1Download your last 90 days of transactions
Log into your bank or credit card app and export statements for the last three months. Most Australian banks (CommBank, NAB, ANZ, Westpac) let you download CSV or PDF from online banking. If you use multiple cards, grab all of them — small subscriptions often hide on cards you don't check often.
2Highlight every recurring charge
Go through each statement and mark charges that appear more than once with the same amount or merchant name. Common culprits include:
- Streaming services (Netflix, Spotify, Disney+, Binge, Stan)
- Cloud storage (iCloud, Google One, Dropbox, OneDrive)
- Software and productivity apps (Adobe, Notion, Canva, Figma)
- Gym memberships and fitness apps
- Insurance premiums (health, car, home, pet)
- News and magazine subscriptions
3Check for free trials that converted
Look for charges from services you only meant to try. These often have merchant names that differ from the app name — for example, a charge from "APPLE.COM/BILL" might be an app subscription you forgot about. Search unfamiliar merchant names online if you're not sure what they are.
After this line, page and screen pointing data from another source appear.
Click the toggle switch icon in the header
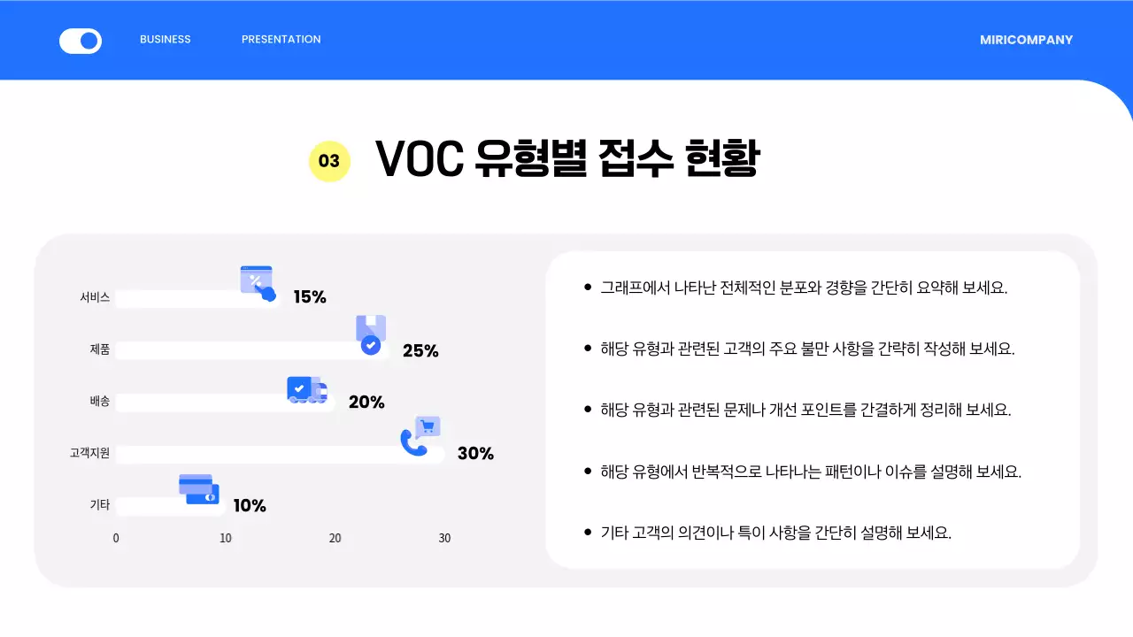point(81,41)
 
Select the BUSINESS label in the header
point(166,40)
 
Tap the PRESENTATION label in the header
point(281,40)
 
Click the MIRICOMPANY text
point(1026,40)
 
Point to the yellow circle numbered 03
point(329,161)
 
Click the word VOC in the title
point(420,159)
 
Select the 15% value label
point(310,297)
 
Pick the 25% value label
point(420,350)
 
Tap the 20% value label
point(366,403)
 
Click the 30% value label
point(475,454)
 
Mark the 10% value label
point(250,506)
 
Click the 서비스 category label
point(95,298)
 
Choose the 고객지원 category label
point(89,454)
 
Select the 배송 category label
point(100,402)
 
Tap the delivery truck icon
point(306,390)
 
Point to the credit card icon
point(198,489)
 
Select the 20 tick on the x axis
point(335,538)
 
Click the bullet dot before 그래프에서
point(588,288)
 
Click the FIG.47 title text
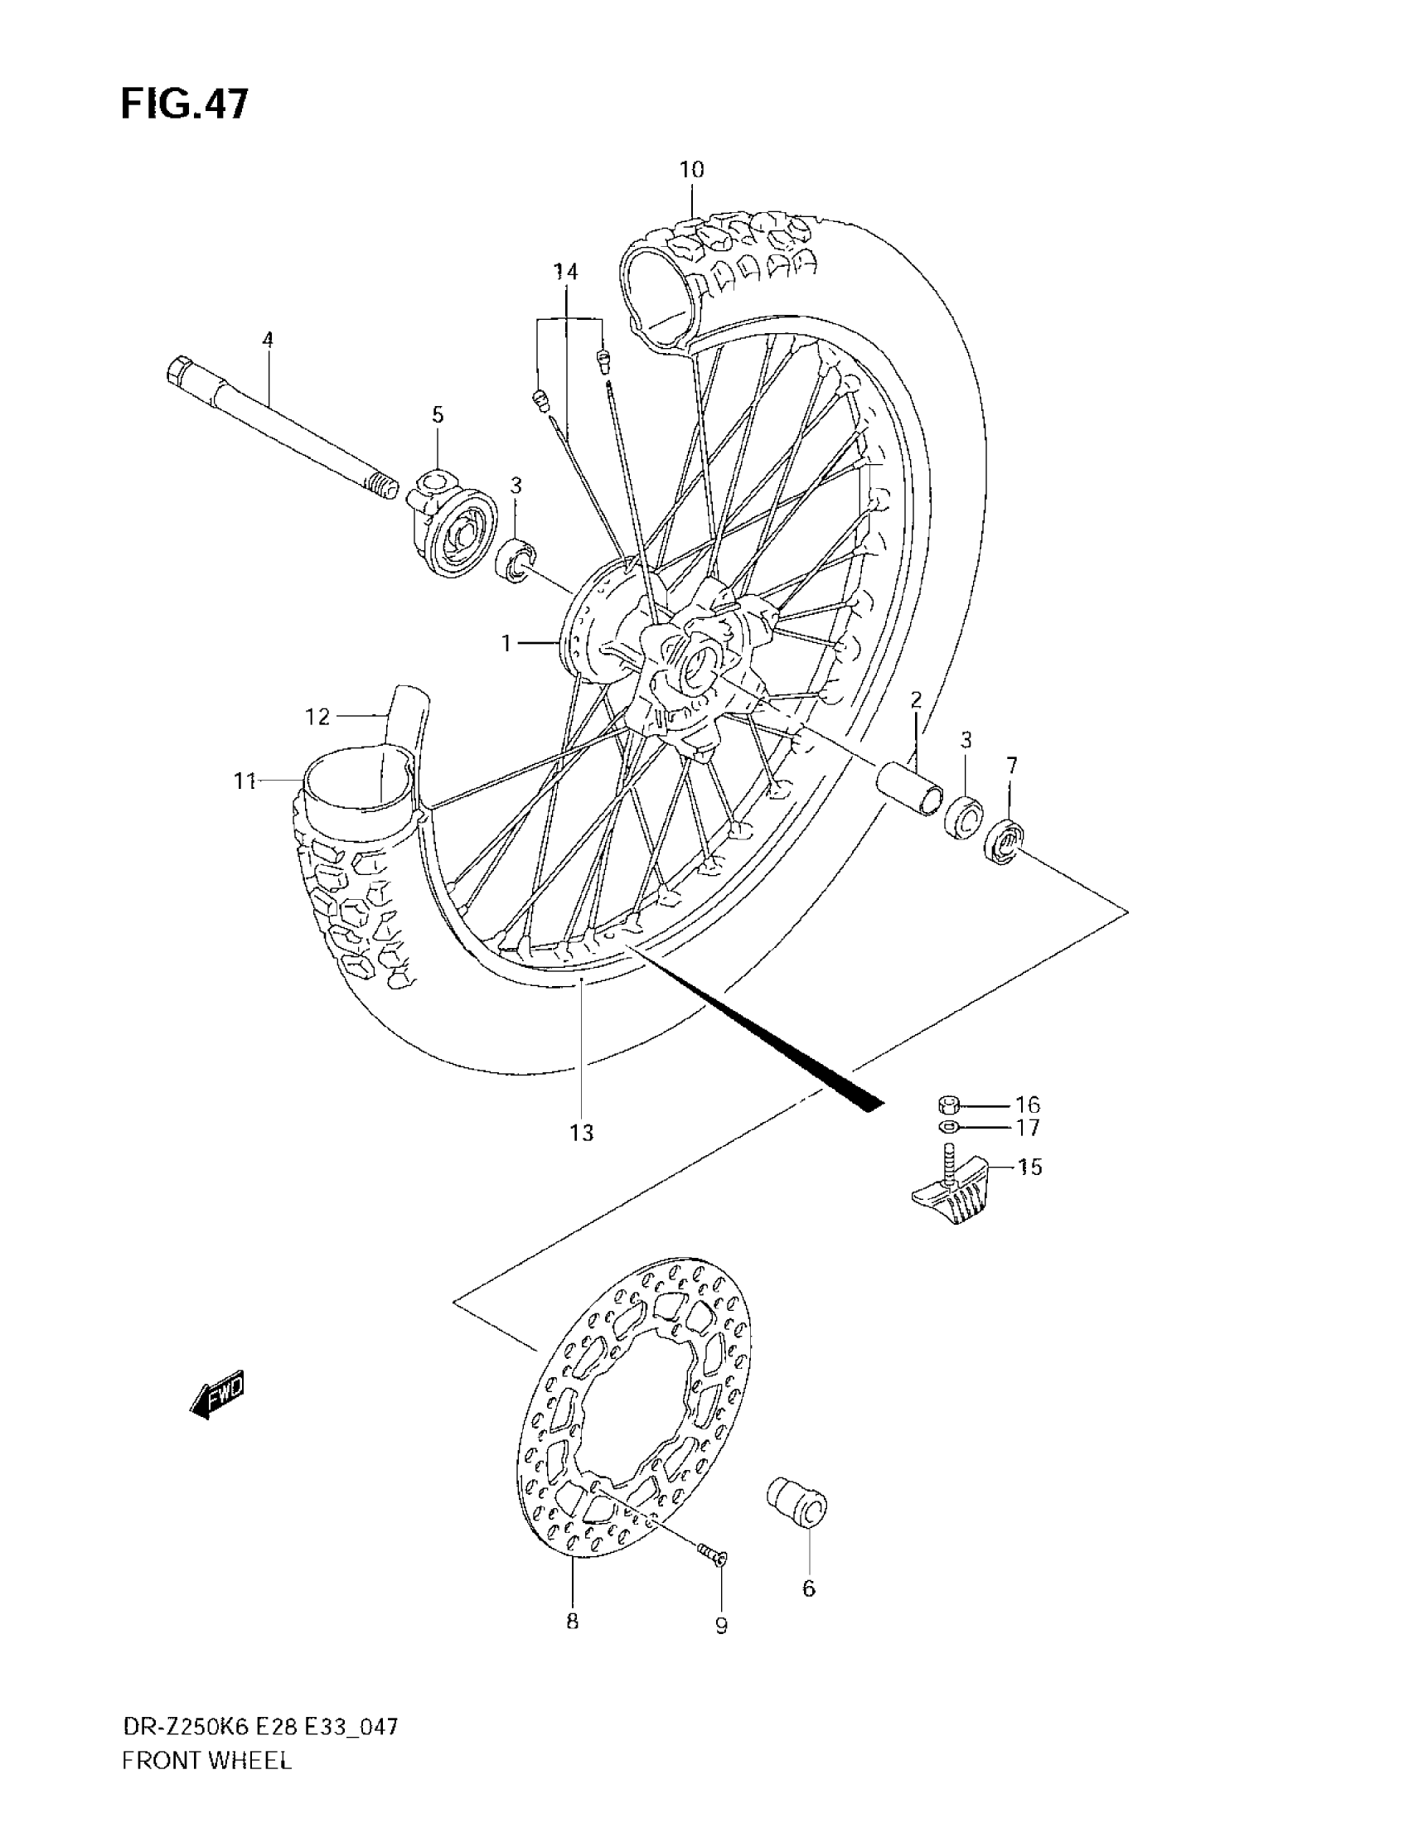coord(185,105)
Pro tip: use your phone's subscription list
On iPhone, go to Settings > [Your Name] > Subscriptions. On Android, open the Play Store, tap your profile, then Payments & subscriptions > Subscriptions. This shows app subscriptions that might not be obvious on your bank statement.
4List everything with billing dates and amounts
Create a simple list of every recurring charge, the date it bills each month or year, and how much it costs. This becomes your subscription tracker. A basic spreadsheet works, but a dedicated reminder app is better because it can alert you beforethe charge hits.
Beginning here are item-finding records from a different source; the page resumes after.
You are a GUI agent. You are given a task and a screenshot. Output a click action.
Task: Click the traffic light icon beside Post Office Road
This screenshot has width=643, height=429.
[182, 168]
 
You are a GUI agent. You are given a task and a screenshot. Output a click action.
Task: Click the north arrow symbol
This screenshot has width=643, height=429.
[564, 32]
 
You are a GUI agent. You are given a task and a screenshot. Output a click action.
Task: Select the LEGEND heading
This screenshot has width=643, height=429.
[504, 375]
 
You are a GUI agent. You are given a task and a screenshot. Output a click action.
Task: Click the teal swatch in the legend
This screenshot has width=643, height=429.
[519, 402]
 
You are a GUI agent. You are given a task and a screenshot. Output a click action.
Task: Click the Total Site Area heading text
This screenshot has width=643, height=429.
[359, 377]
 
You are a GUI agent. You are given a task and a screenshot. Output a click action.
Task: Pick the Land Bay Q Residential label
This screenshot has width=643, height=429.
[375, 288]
5Set reminders before each bill date
The key to never forgetting a subscription is getting nudged before it bills. Set reminders a few days out from each billing date. That gives you time to cancel or confirm you still want the service — instead of noticing the charge after it hits.
How Before It Bills helps
Before It Bills is built exactly for this. Add each subscription or bill with its renewal date, set how many days ahead you want to be reminded, and we'll nudge you by email. No more forgotten free trials, no more auto-renewals you meant to cancel.
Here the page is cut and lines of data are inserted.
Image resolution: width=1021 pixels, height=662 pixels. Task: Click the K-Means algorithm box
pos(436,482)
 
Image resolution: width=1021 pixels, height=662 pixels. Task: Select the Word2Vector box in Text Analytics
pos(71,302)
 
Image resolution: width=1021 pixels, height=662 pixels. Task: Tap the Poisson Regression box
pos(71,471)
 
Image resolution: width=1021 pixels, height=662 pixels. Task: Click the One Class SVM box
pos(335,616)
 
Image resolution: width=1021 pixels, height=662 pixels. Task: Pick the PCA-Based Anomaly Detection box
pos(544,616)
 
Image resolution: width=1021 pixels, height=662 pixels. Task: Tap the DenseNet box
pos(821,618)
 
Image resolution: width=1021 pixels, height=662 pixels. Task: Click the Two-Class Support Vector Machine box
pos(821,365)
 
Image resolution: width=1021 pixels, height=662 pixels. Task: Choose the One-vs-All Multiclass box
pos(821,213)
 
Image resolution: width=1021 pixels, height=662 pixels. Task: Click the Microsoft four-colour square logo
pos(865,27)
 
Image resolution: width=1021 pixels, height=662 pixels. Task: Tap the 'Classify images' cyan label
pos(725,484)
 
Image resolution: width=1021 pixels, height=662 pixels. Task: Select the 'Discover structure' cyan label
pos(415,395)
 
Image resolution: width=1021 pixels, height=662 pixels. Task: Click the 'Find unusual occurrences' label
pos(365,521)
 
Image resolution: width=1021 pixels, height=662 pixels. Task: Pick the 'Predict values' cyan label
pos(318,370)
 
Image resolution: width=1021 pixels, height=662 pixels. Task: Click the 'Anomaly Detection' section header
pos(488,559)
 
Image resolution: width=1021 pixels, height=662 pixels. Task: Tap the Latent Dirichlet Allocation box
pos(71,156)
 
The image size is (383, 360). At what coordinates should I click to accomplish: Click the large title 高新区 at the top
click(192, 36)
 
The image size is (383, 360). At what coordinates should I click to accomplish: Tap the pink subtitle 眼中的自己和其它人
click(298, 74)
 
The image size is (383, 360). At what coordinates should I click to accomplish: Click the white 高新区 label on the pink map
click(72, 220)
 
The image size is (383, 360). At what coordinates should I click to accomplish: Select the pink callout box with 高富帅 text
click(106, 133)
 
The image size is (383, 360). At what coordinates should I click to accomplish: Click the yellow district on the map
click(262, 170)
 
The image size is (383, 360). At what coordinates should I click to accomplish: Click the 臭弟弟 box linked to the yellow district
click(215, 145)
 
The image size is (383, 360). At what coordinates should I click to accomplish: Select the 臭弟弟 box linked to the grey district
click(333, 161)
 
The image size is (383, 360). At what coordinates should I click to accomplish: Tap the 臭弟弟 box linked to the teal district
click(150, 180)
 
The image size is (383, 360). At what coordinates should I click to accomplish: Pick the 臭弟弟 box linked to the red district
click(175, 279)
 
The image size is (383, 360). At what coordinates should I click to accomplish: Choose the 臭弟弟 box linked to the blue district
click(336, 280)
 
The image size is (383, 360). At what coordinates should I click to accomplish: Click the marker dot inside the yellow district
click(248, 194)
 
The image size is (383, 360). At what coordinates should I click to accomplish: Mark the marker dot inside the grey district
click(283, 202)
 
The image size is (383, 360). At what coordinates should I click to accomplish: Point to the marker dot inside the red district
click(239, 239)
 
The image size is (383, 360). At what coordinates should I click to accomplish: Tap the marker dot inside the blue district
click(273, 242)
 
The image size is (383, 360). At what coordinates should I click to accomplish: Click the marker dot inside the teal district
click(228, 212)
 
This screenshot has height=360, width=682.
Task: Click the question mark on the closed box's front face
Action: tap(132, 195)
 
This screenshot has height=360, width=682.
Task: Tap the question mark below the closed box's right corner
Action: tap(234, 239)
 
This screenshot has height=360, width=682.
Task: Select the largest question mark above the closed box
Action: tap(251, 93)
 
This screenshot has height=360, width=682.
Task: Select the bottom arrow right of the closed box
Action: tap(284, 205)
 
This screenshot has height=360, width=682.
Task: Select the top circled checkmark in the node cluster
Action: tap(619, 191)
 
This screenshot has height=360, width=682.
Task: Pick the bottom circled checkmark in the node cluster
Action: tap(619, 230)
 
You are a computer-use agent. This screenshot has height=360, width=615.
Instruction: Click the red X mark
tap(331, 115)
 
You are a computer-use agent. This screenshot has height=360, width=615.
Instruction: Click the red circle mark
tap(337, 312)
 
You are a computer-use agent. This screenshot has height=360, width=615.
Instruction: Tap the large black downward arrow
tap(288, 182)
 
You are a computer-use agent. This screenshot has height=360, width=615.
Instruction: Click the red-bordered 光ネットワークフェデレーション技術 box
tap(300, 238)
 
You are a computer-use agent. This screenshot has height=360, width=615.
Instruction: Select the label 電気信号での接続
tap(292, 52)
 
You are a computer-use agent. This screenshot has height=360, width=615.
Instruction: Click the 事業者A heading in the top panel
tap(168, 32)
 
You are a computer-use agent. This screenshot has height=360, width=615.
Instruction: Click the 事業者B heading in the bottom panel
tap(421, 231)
Common subscription traps to watch for
Annual plans that auto-renew
You saved 20% by paying yearly, but forgot it renews next April.
Free trials with staggered end dates
You signed up for three trials on the same day, but they end on different days because of billing quirks.
Apps you cancelled but still bill
You deleted the app but never cancelled the subscription in your app store.
Price hikes you didn't notice
Your streaming service went from $12 to $18 but the email went to spam.